> _Task description_:
Rewrite all of the following entries, including their instructions. Scale every coordinate in the answers by 2.1 and round to the nearest whole number, with halves rounding up. Leave the numbers in the instructions unchanged, and omit the pictures.

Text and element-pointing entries
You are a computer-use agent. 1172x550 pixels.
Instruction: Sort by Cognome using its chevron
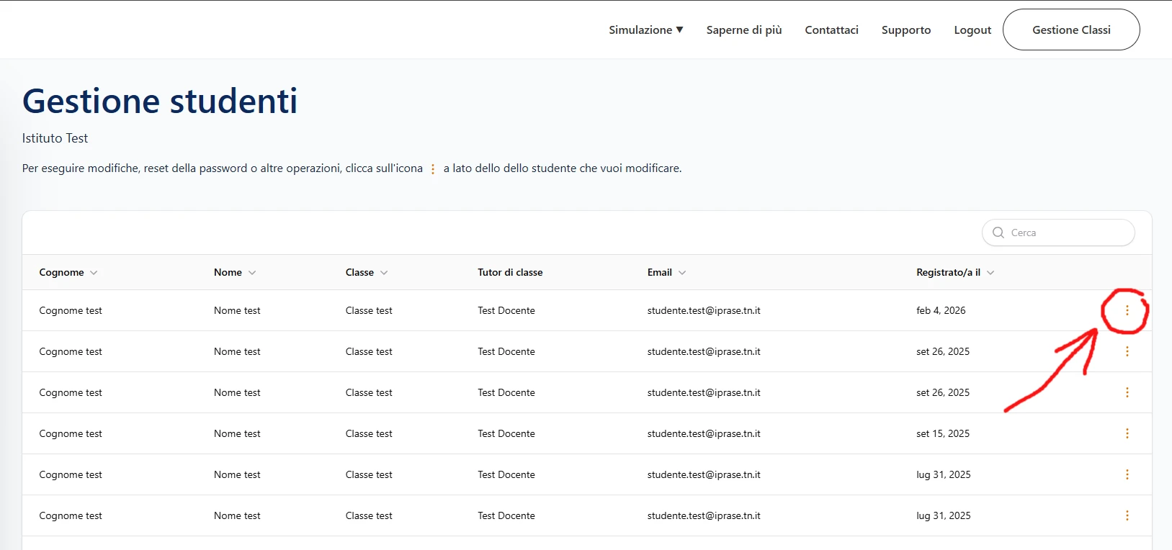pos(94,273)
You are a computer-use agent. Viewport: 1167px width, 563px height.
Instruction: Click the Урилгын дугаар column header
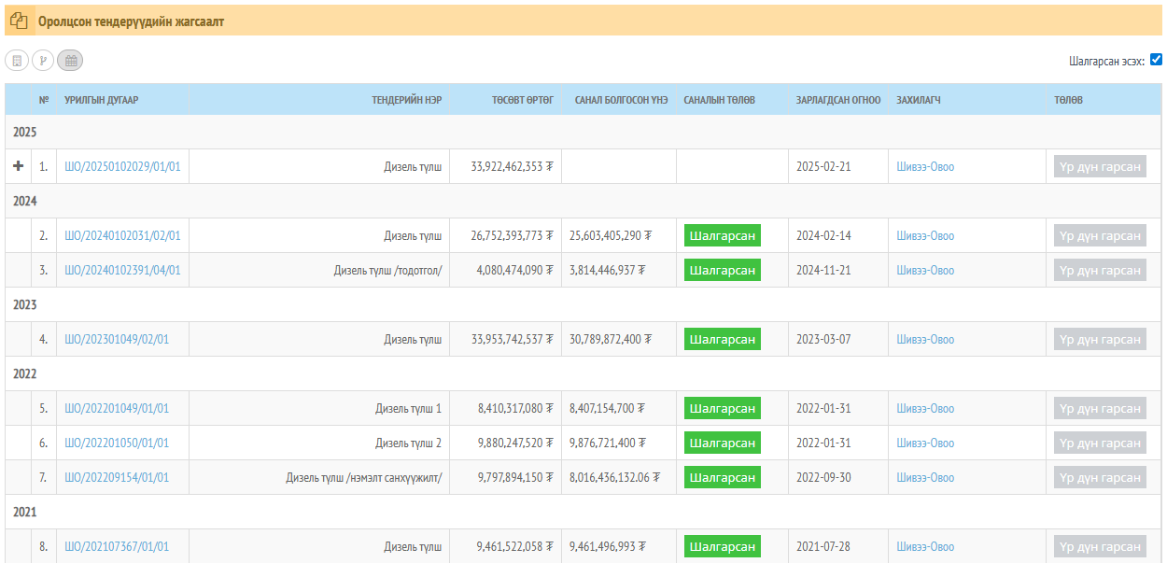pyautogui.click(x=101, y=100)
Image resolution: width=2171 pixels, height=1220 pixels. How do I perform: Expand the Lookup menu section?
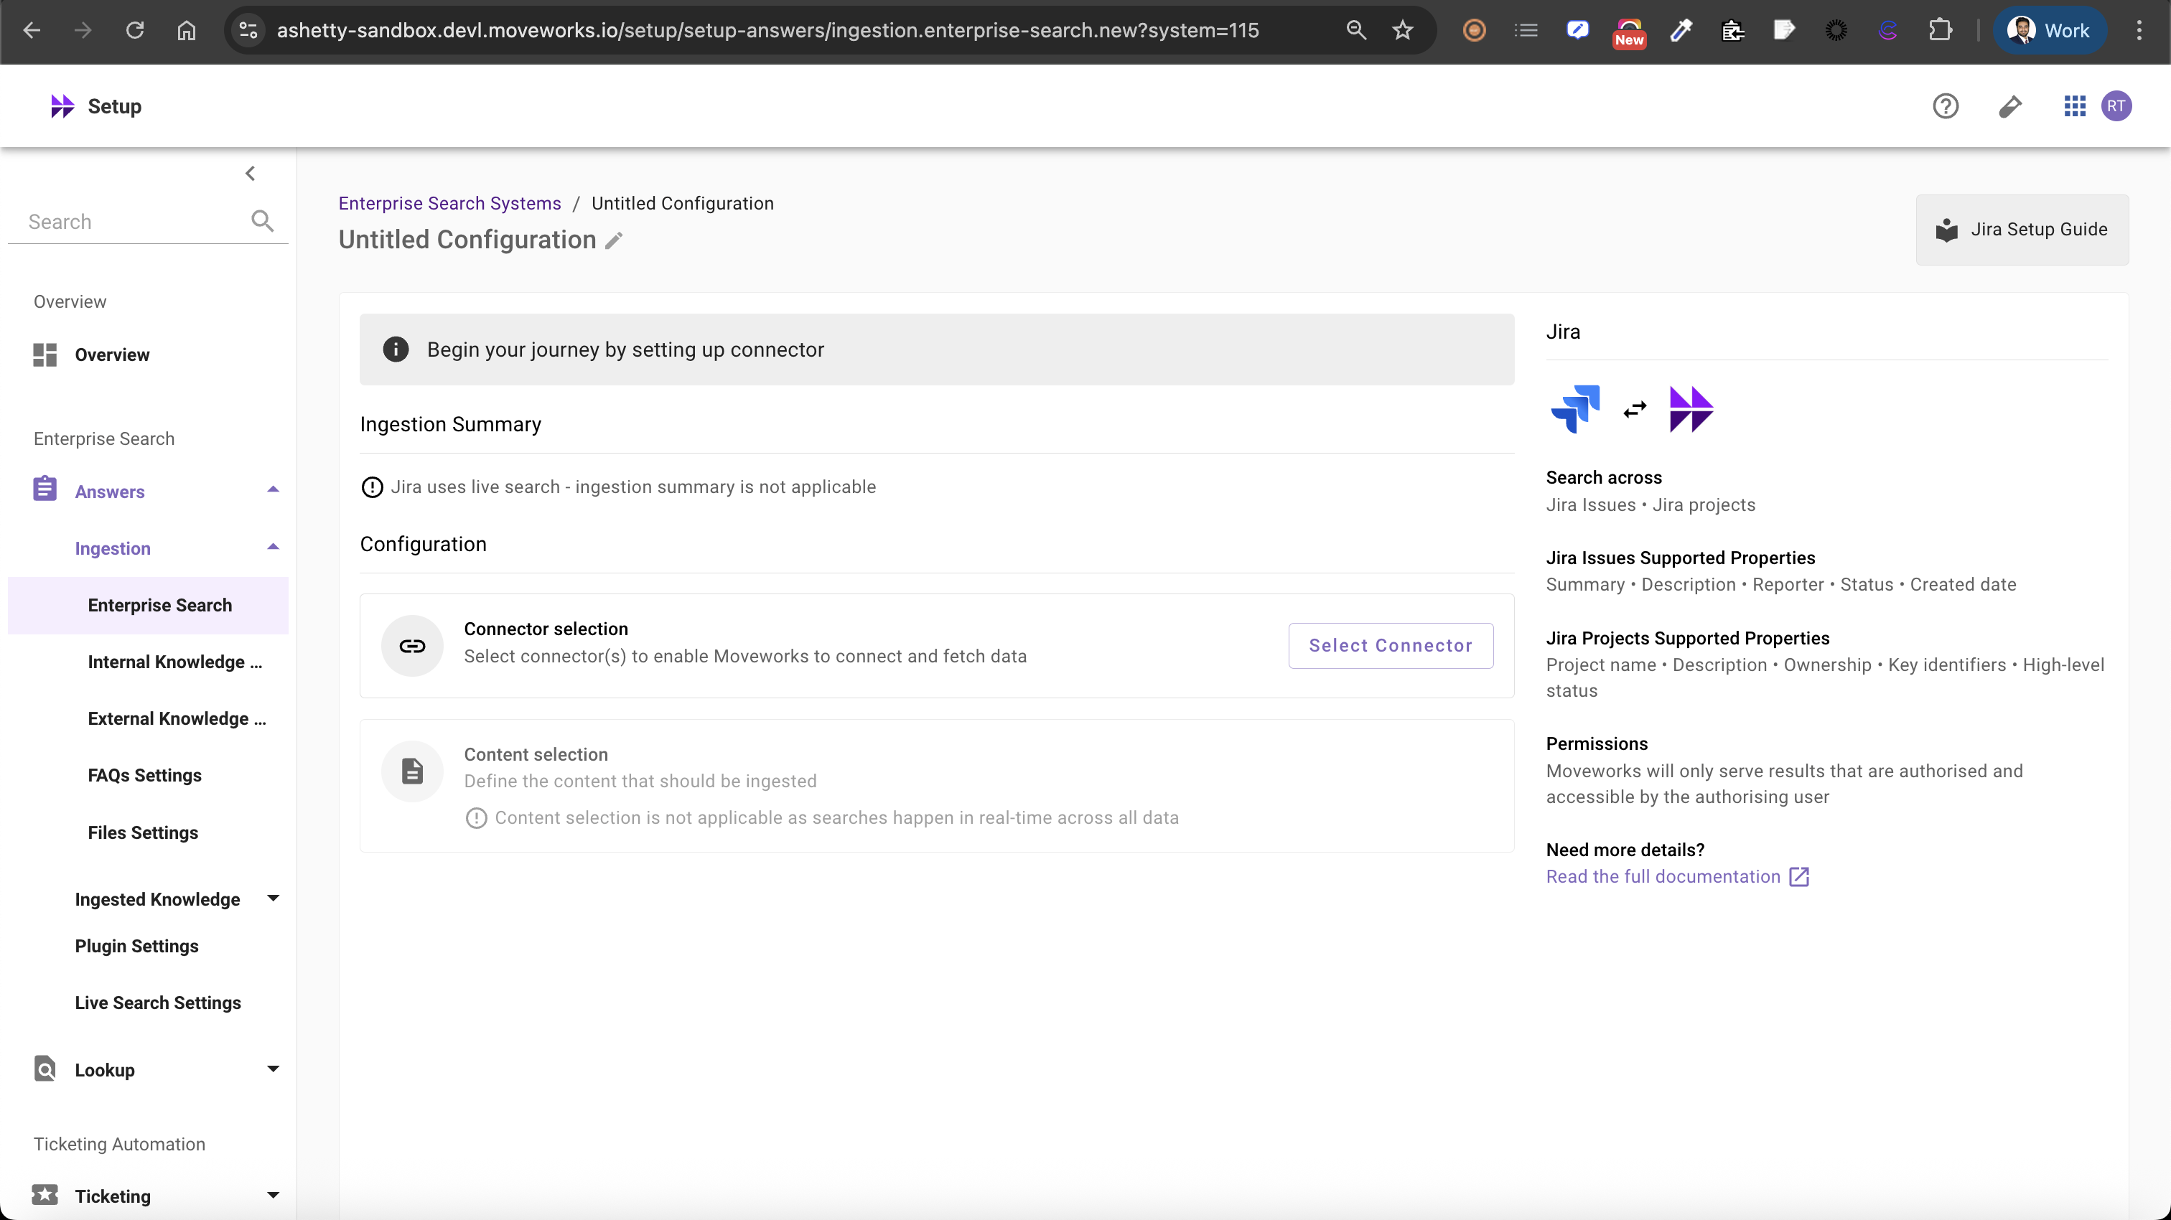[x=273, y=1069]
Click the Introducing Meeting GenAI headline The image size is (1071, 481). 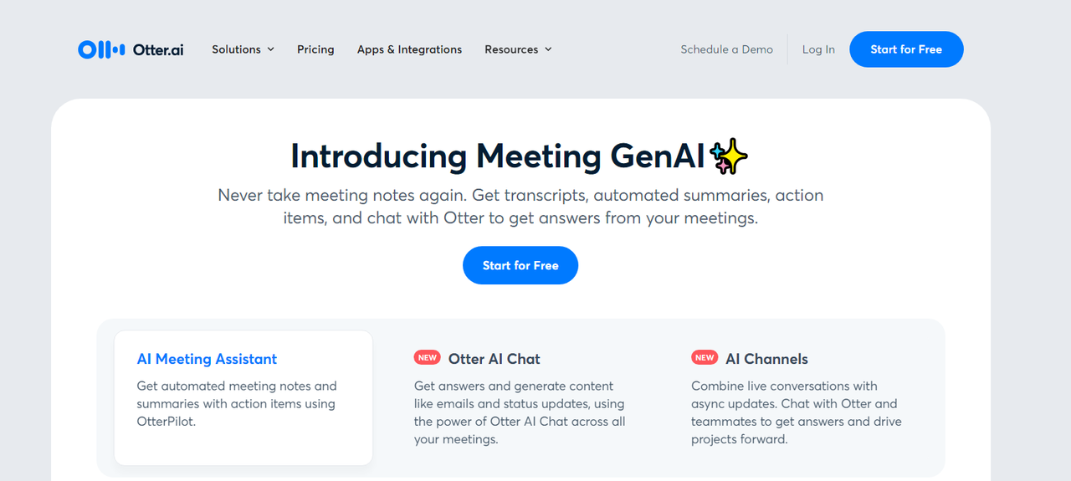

> _Full answer_:
You are a computer-use agent. 1172x550 pixels.
Instruction: Sort by Cognome using its chevron
pos(197,573)
You are a computer-use agent. Viewport: 1167px width, 563px height.
Instruction: Click the Урилгын дугаар column header
pyautogui.click(x=212, y=210)
Image resolution: width=2171 pixels, height=1220 pixels. How do I perform: Expand the Lookup menu section?
[x=573, y=2245]
Click the Introducing Meeting GenAI headline The image size is (1071, 481). 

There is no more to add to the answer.